This simulated flythrough shows the real positions and images of the galaxies that have been mapped so far. Distances are to scale, but the galaxy images have been enlarged for your viewing pleasure.

The Galaxy And Mass Assembly (GAMA) survey is a project that plans to exploit the latest generation of ground-based wide-field survey facilities to study cosmology and galaxy formation and evolution. GAMA plans to bring together data from a number of world class instruments:

- The Anglo-Australian Telescope (AAT),
- The VLT Survey Telescope (VST)
- The Visible and Infrared Survey Telescope for Astronomy (VISTA)
- The Australian Square Kilometre Array Pathfinder (ASKAP)
- The Herschel Space Observatory
- The Galaxy Evolution Explorer (GALEX)

Data from these instruments will be used to construct a state-of-the-art multi-wavelength database of ~375,000 galaxies in the local Universe over a 360 deg^{2} region of sky,
based on a spectroscopic redshift survey on the AAT's AAOmega spectrograph.

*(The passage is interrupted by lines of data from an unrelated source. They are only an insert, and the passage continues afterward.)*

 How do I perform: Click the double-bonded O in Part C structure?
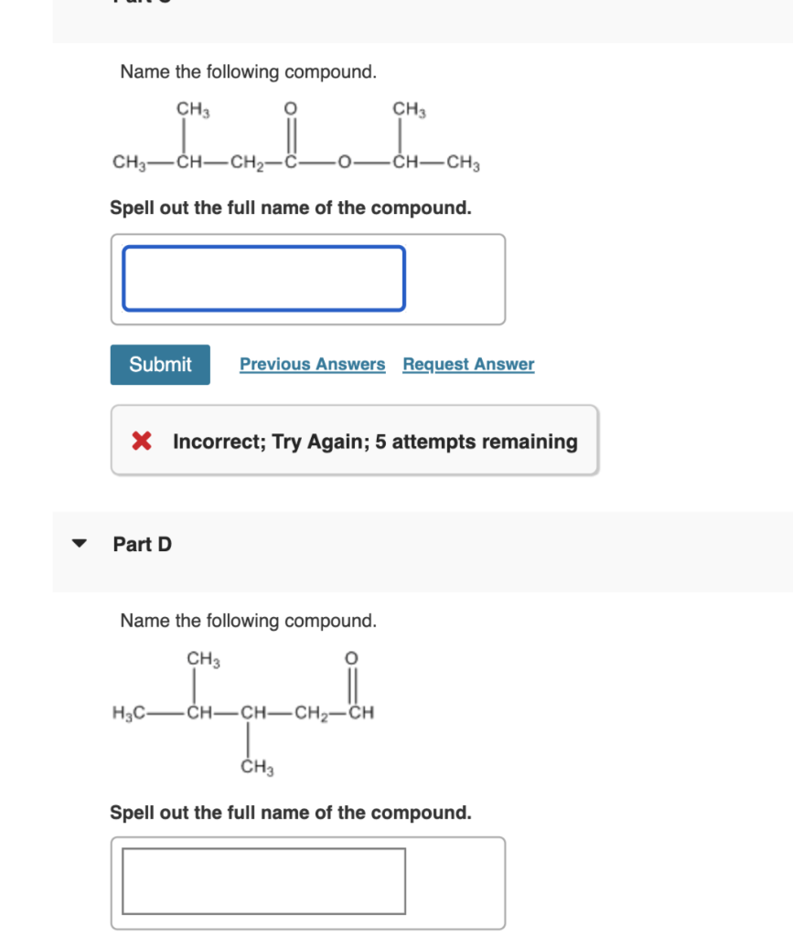(290, 110)
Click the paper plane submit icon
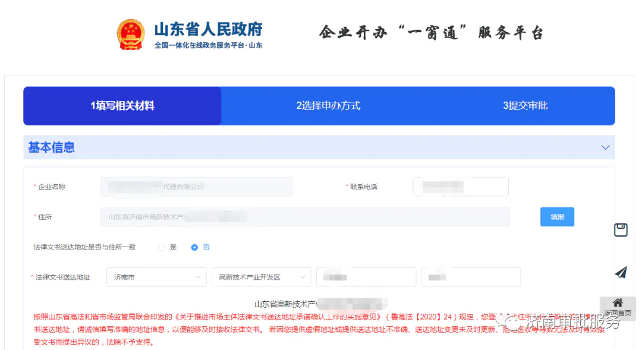 621,273
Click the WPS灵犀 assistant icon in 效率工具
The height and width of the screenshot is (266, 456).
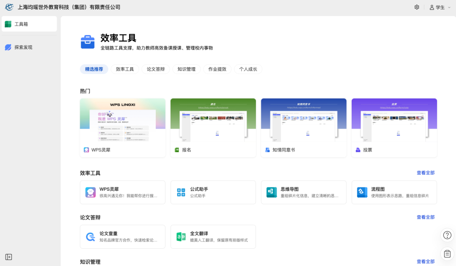coord(91,192)
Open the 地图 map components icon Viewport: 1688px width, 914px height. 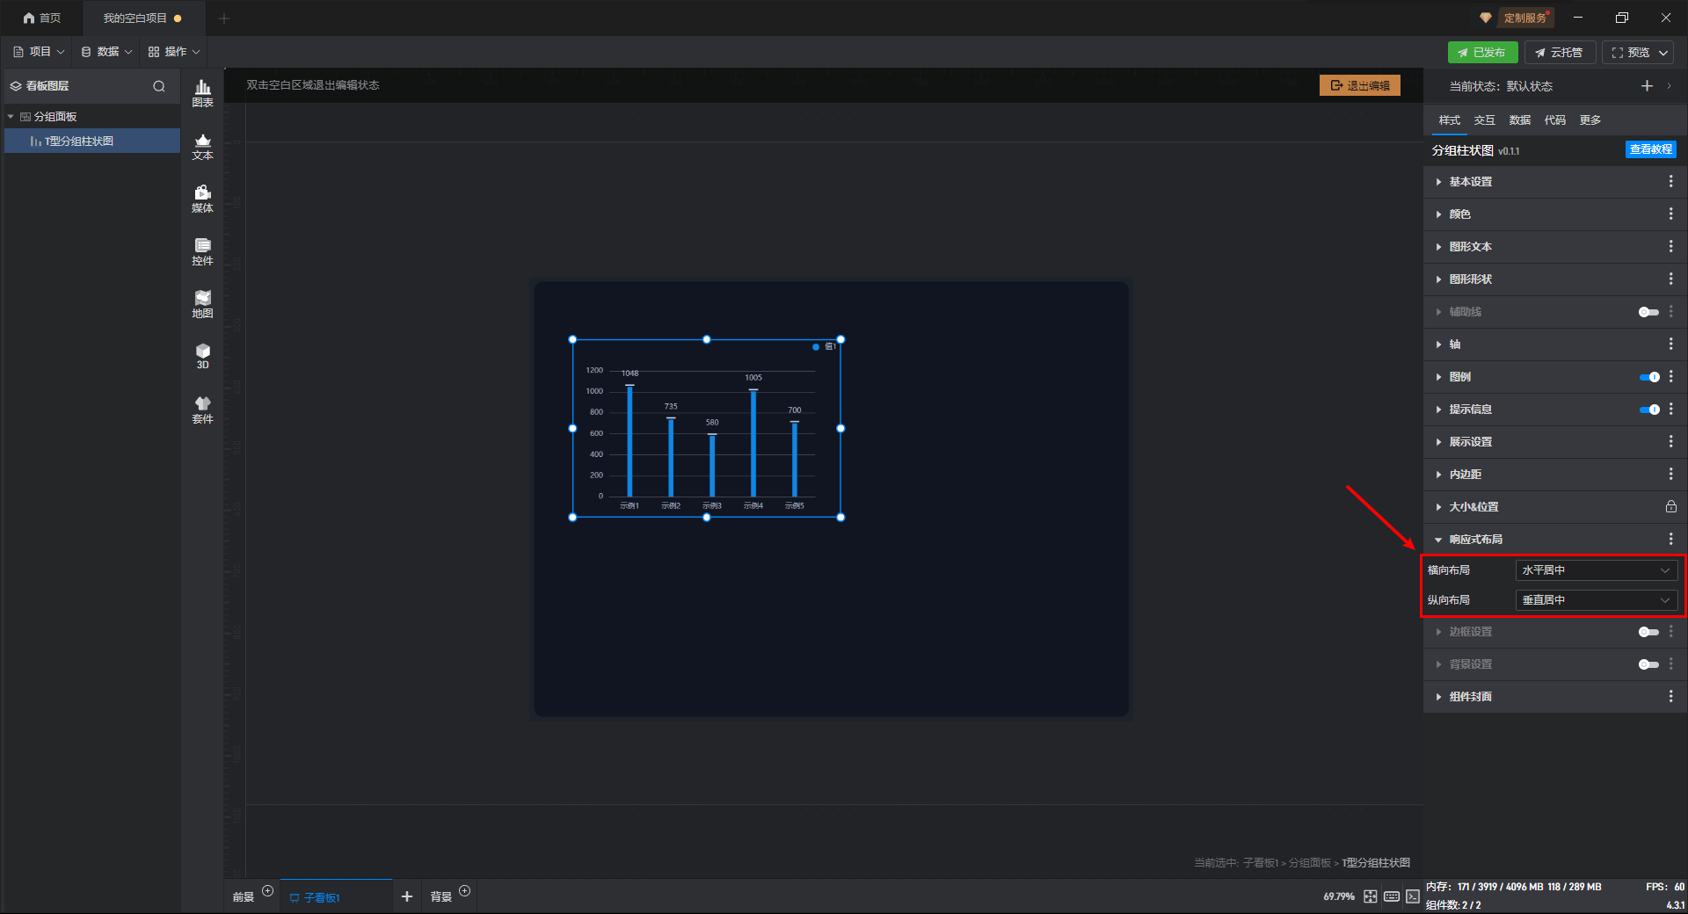pyautogui.click(x=202, y=304)
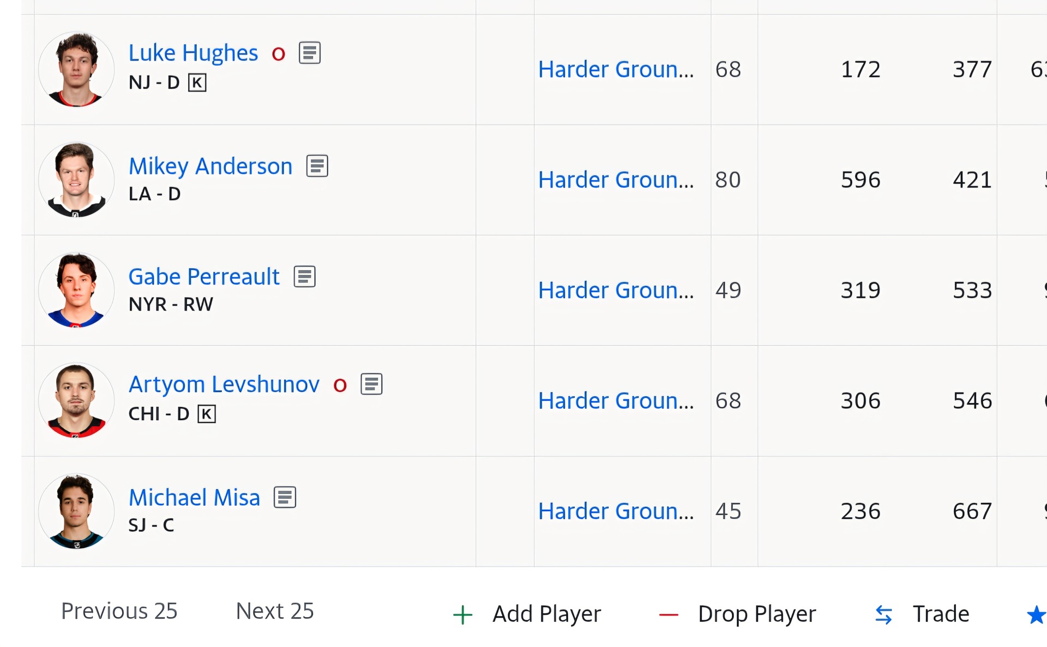Click the keeper K badge beside CHI - D

(207, 414)
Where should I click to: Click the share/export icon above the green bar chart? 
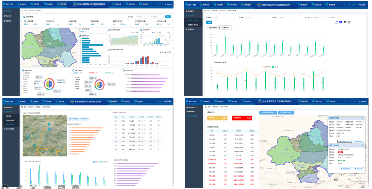[336, 22]
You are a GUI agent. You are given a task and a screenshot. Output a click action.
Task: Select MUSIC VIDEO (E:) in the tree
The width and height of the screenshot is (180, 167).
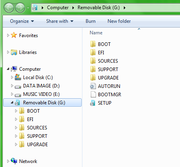(x=41, y=94)
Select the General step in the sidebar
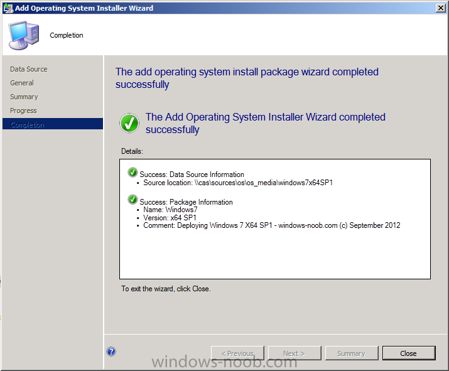 click(22, 83)
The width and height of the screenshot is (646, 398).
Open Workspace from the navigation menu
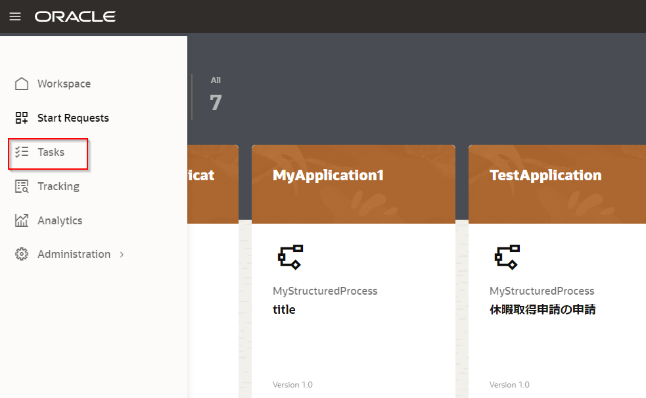64,84
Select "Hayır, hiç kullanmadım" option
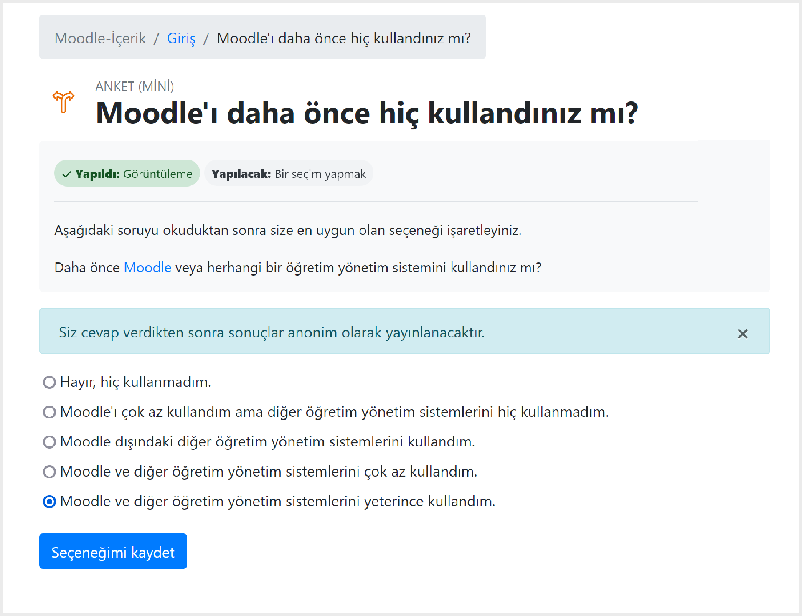 49,382
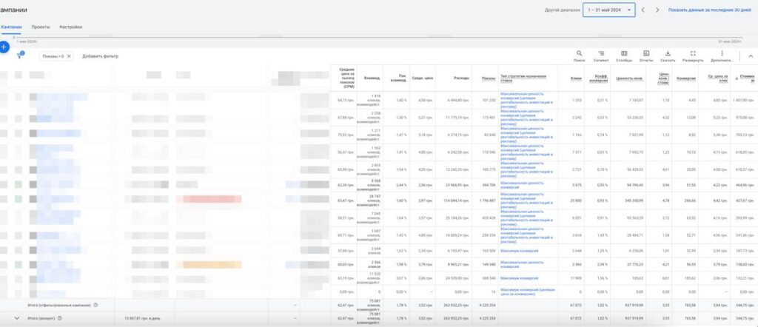
Task: Collapse the chart with the up chevron
Action: (x=751, y=55)
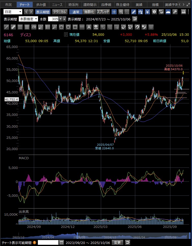Open the 本数指定 display period dropdown
This screenshot has height=246, width=192.
tap(29, 19)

The main objective of GAMA is to study structure on scales of 1 kpc to 1 Mpc. This includes galaxy clusters, groups, mergers and coarse measurements of galaxy structure (i.e., bulges and discs). It is on these scales where baryons play a critical role in the galaxy formation and subsequent evolutionary processes and where our understanding of structure in the Universe breaks down.

GAMA's primary goal is to test the CDM paradigm of structure formation. In particular, the key scientific objectives are:
- A measurement of the dark matter halo mass function of groups and clusters using group velocity dispersion measurements.
- A comprehensive determination of the galaxy stellar mass function to Magellanic Cloud masses to constrain baryonic feedback processes.
- A direct measurement of the recent galaxy merger rates as a function of mass, mass ratio, local environment and galaxy type.

In August 2012 GAMA received worldwide attention for its announcement of a galaxy system very similar to our own Milky-Way Magellanic Cloud system, centred on GAMA202627.